Sometimes the reduction has to be performed on a very small scale, as a part of a bigger CUDA kernel.
Suppose for example, that the input data has exactly 32 elements - the number of threads in a warp.
In such scenario a single warp can be assigned to perform the reduction.
Given that warp executes in a perfect sync, many __syncthreads()
instructions can be removed - when compared to a block-level reduction.
static const int warpSize = 32;
__device__ int sumNoncommSingleWarp(volatile int* shArr) {
int idx = threadIdx.x % warpSize; //the lane index in the warp
if (idx%2 == 0) shArr[idx] += shArr[idx+1];
if (idx%4 == 0) shArr[idx] += shArr[idx+2];
if (idx%8 == 0) shArr[idx] += shArr[idx+4];
if (idx%16 == 0) shArr[idx] += shArr[idx+8];
if (idx == 0) shArr[idx] += shArr[idx+16];
return shArr[0];
}
shArr
is preferably an array in shared memory. The value should be the same for all threads in the warp.
If sumCommSingleWarp
is called by multiple warps, shArr
should be different between warps (same within each warp).
The argument shArr
is marked as volatile
to ensure that operations on the array are actually performed where indicated.

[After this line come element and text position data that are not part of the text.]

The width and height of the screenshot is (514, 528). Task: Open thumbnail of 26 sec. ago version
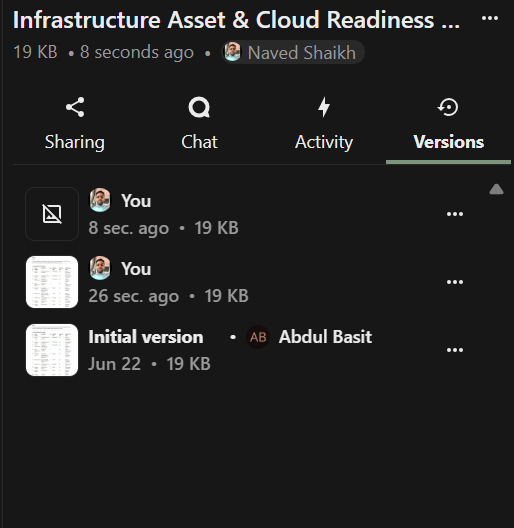click(52, 282)
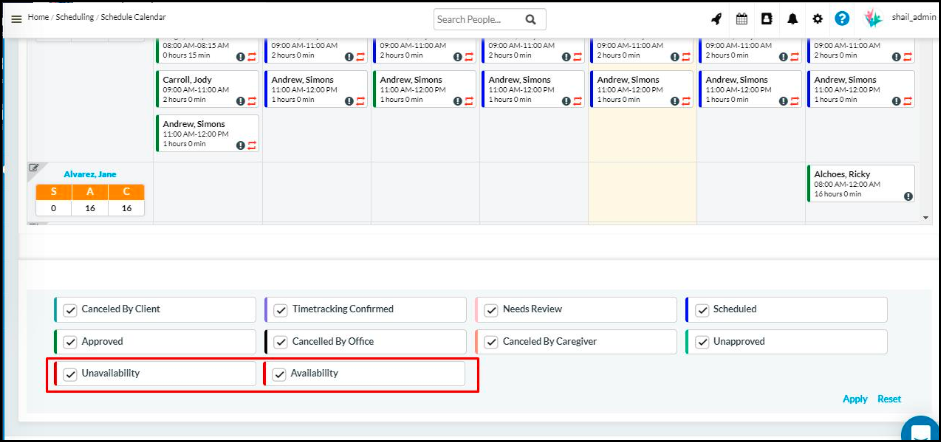Click Apply to apply status filters
The width and height of the screenshot is (941, 442).
tap(855, 399)
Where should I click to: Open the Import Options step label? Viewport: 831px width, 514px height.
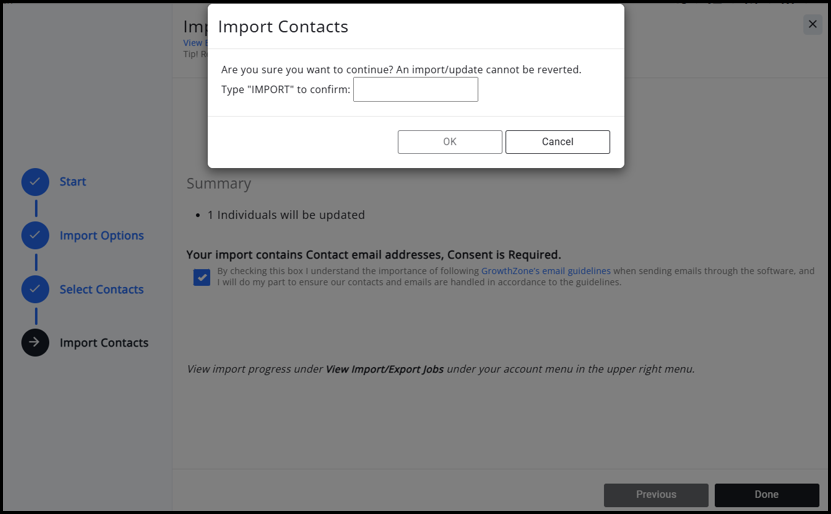pos(102,235)
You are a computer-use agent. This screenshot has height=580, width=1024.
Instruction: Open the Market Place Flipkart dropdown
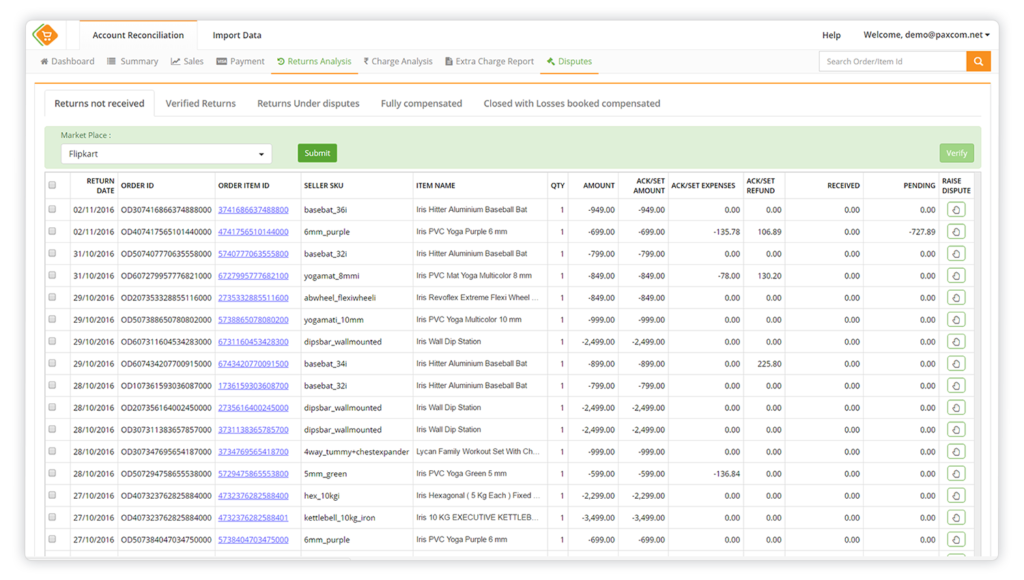(x=165, y=153)
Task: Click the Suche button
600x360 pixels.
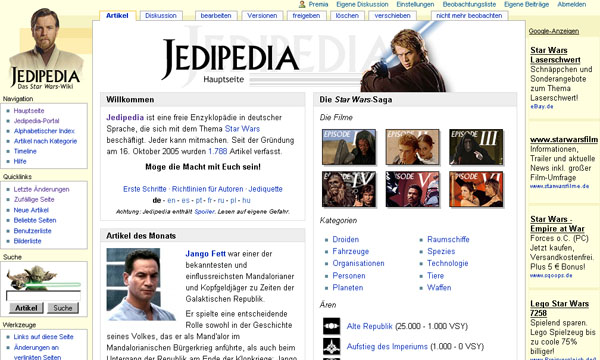Action: (x=63, y=308)
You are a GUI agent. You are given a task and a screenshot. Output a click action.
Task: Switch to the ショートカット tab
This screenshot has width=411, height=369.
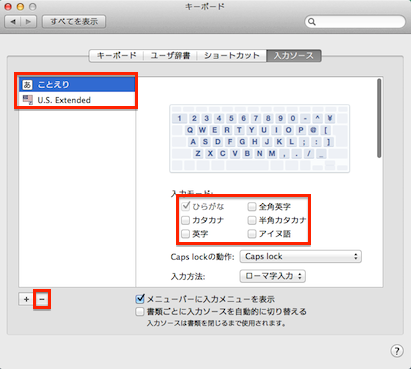[232, 56]
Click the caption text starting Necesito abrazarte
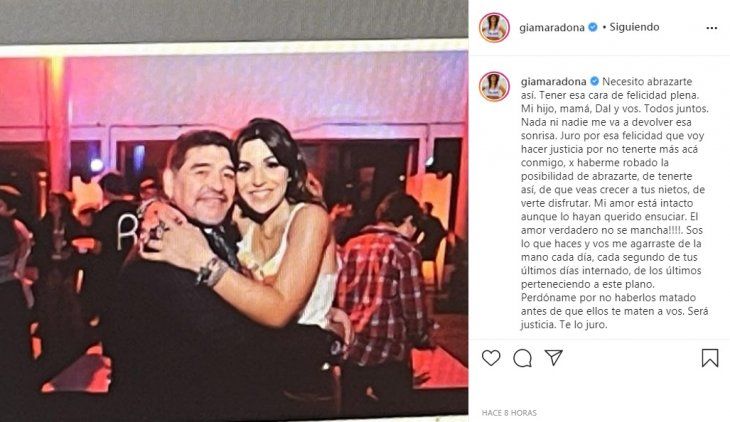Image resolution: width=730 pixels, height=422 pixels. [615, 203]
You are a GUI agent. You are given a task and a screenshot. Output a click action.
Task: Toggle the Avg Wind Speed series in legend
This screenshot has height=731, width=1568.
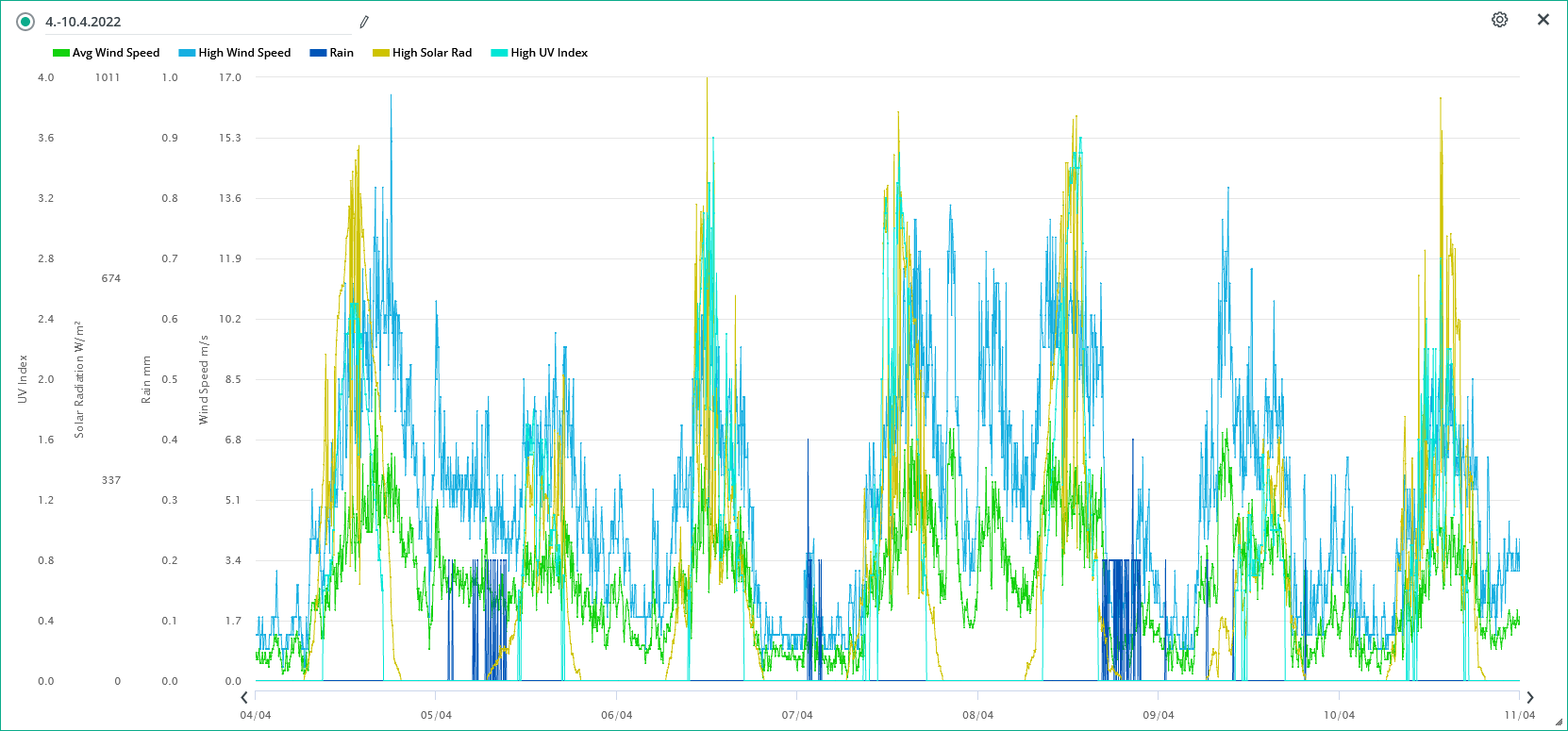(106, 53)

Otherwise, the repetetive assignment to shArr[idx]
may be optimized as an assignment to a register, with only final assigment being an actual store to shArr
.
When that happens, the immediate assignments are not visible to other threads, yielding incorrect results.
Note, that you can pass a normal non-volatile array as an argument of volatile one, same as when you pass non-const as a const parameter.
If one does not care about the final contents of shArr[1..31]
and can pad shArr[32..47]
with zeros, one can simplify the above code:
static const int warpSize = 32;
__device__ int sumNoncommSingleWarpPadded(volatile int* shArr) {
//shArr[32..47] == 0
int idx = threadIdx.x % warpSize; //the lane index in the warp
shArr[idx] += shArr[idx+1];
shArr[idx] += shArr[idx+2];
shArr[idx] += shArr[idx+4];
shArr[idx] += shArr[idx+8];
shArr[idx] += shArr[idx+16];
return shArr[0];
}
In this setup we removed all if
conditions, which constitute about the half of the instructions.
The extra threads perform some unnecessary additions, storing the result into cells of shArr
that ultimately have no impact on the final result.
Since warps execute in SIMD mode we do not actually save on time by having those threads doing nothing.